Atkins looking at drones to carry out quantity surveying valuations
CIO and CDO Richard Cross explains that the firm is looking at using drones to improve survey efficiency on large-scale projects
Design, engineering and project management consultancy Atkins is looking at using drones to carry out quantity surveying valuations, its CIO and CDO Richard Cross exclusively revealed to Computing today.
Cross said that at the moment, quantity surveyors go on to a site with a piece of paper and pen and note down what they can see, but he suggested that for larger-scale projects, drones could be used instead to improve efficiency.
"You can imagine on a big site or on a road we can fly a drone over it and scan the area, and in a few seconds you can get a picture of everything on the site," he said.
"If you flew a drone over a site every day you could see what has changed, what has been done, what hasn't been done, what has been completed and those sorts of things - so it would be a tool to improve efficiency and get people focused on more value-added activities such as design," he added.
The idea is still in its early stages but Atkins is already considering its options as to the right combination of internal programmes and the use of technologies from external providers.
It is one of several initiatives the company is working on.

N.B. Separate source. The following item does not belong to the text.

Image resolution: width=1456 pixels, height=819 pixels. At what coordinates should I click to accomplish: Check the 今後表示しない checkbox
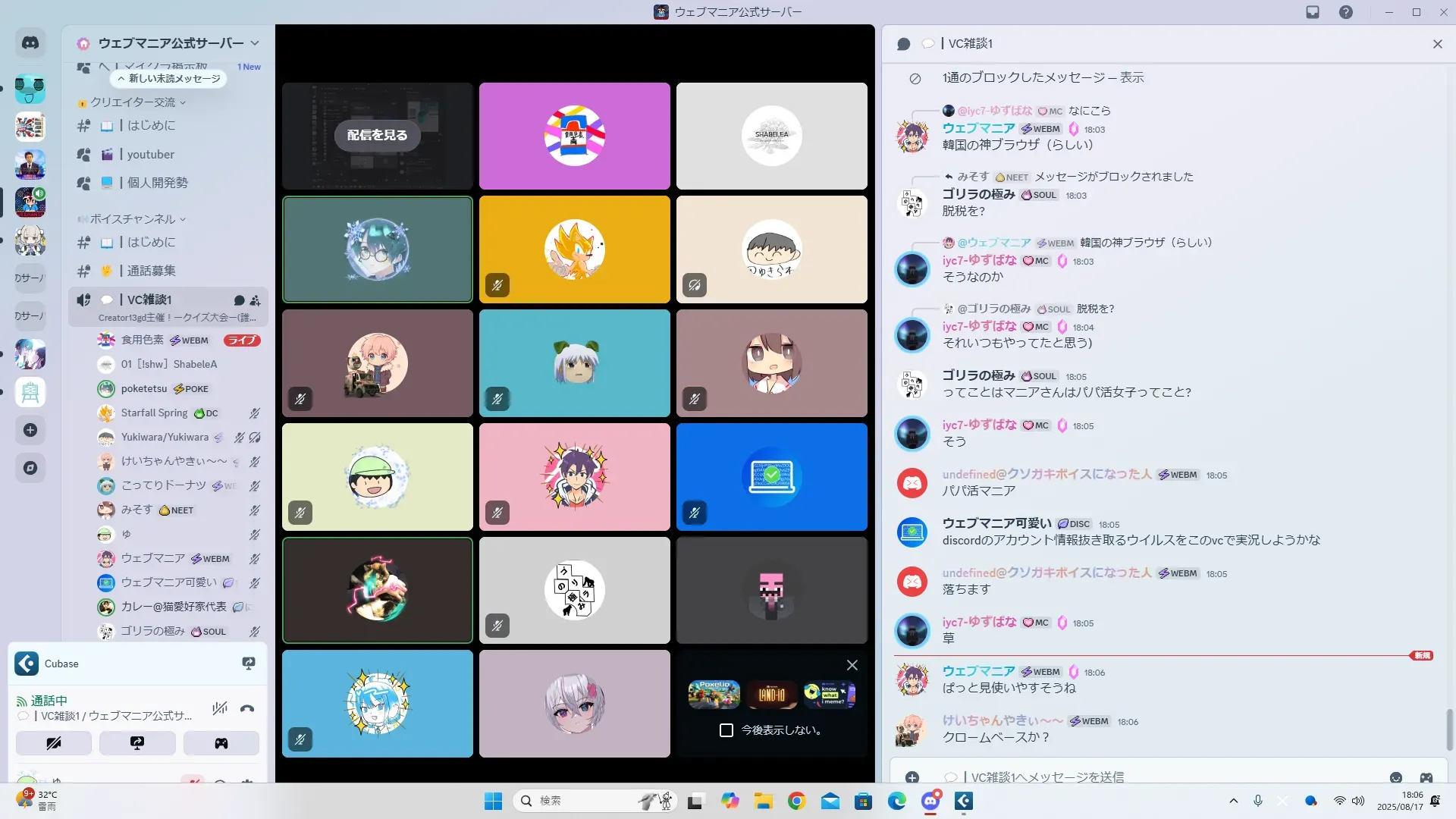pyautogui.click(x=726, y=730)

The firm is part of a consortium that is testing with driverless cars. It hopes to put the BAE Systems Wildcat autonomous vehicle through its paces on private and public roads at the beginning of 2016.
It has also signed a deal with soon-to-be acquired EE to use anonymised data from mobile devices to see how the general public travels around facilities.
"It captures where people are going, and can help us build predictive models and apply them to things that we are familiar with such as transport and infrastructure," Cross explained.
Atkins isn't the only firm looking at using drones to replace tasks usually carried out by employees; pest control firm Rentokil Initial's global director of enterprise, Anthony Meadows, told delegates at Computing's Enterprise Mobility Summit 2015 that the company was looking into using drones for bird pest control.